The question that the title of this article poses deserves a direct answer, even if it is uncomfortable. Are we at the twilight of an age? There are in what we observe around us sufficient convergent signs for the question to be taken seriously. Climate disruption, growing inequalities, the erosion of institutions, the fragmentation of collective identities, the loss of common meaning, the multiplication of conflicts: all of this resembles, in the description that the Vedic tradition gives of the Kali Yuga, the characteristics of an end of cycle. Not the end of humanity, not a definitive and irreversible catastrophe, but the end of a way of organising collective life and humanity’s relationship with the planet and with itself.
What comes after the end of a cycle, in the Vedic vision, is not nothingness. It is renewal. The Kali Yuga ends in a dissolution, a pralaya, a return to the undifferentiated state from which a new Satya Yuga can be born. This dissolution is not necessarily catastrophic in the sense of total destruction. It can be progressive, partial, selective: certain structures, certain ways of living, certain worldviews dissolve to make way for others.
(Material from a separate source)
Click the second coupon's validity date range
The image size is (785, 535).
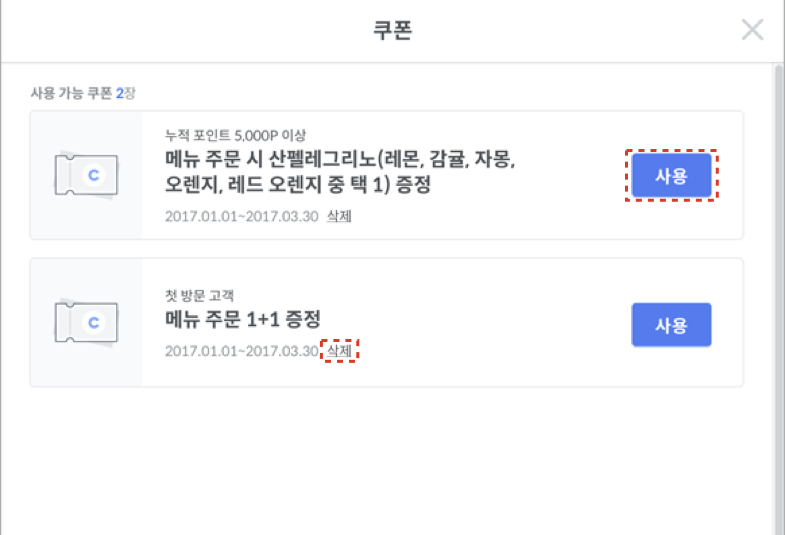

What we call today transition — whether the energy transition, the democratic transition, the transition toward other forms of economic and social organisation — is perhaps the contemporary form of this cyclical renewal that the Vedic tradition describes with cosmological imagery.
What the Vedic cycles of time ultimately offer us is perhaps less a precise description of our historical moment than an inner disposition. The disposition of someone who knows that ends of cycles are moments of intense transformation, that the dissolution of what was is not only a loss but also a liberation, that something new is preparing itself in the darkness of what is ending. This disposition does not suppress the urgency of acting, does not diminish the necessity of responding to the crises with all available intelligence and energy. But it situates this action within a larger framework, it gives it a depth of perspective that can be the difference between the panicked action of a being who sees only the catastrophe and the lucid action of a being who sees both the catastrophe and the renewal it announces.